What is the wave in a signal, a variation in magnitude, of which physical quantity?
Typically in signal processing we don't talk about a "wave" in a signal. In signal processing we just talk about a signal.
A signal is a mathematical abstraction -- for the purposes of "pure" signal processing it's a function of one or more independent variables that is known.
It's up to you to map that from, and back to, the real world.
If you're working on one-dimensional signal processing, like the majority of us here are doing, then you're usually thinking of signals that are a function of time -- so you might be thinking of an audio signal from a microphone, or a radio signal picked up by an antenna, or some process variable in a control system. All of these would be expressed like $x(t)$, $y(t)$, $u(t)$, etc.
For typical 1D signal processing, your signals can be positive or negative, so you don't restrict yourself to thinking about the signal magnitude -- just its value.
If you're working higher dimensional signal processing, such as image processing, then your signal would have more independent variables, i.e. $u(x, y)$ might represent the pixel amplitude of a photograph or an x-ray image. I honestly don't know how MRI or CAT scans are stored, but for doing image processing it's probably convenient to represent them as a 3-dimensional amplitude of some sort, i.e. $u(x, y, z)$.
If you're thinking in terms of the Nyquist theorem, then in the 2-D case you're assuming a model for your signal that says something like
$$u(x, y) = \sum_n \sum_m k_{n, m}e^{-2j \pi (\frac n N x + \frac m M y)}$$
In this case the "waves", if you want to think in those terms, are the sinusoids generated by each $k_{n, m}e^{-2j \pi (\frac n N x + \frac m M y)}$.
Viewing your signal in the Fourier domain, these "waves" are always there -- even if the signal itself has no repeating parts. Mathematically, this is a tremendously powerful feature of the Fourier transform, because it makes it easy to solve linear differential equations (which was Fourier's motivation).
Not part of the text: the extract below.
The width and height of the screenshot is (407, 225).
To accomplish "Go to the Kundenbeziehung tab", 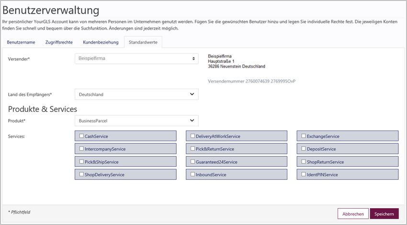I will coord(101,42).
Intuitively, this can be a tremendously powerful roadblock to comprehension of the Fourier transform, because those spectral components are there even when a signal isn't repetitive in the least.
If you see "wave" in the literature, or if you're tempted to use it yourself, then "spectral component" is the best general term, and "a component at frequency $f$" is probably the best term if you're being specific.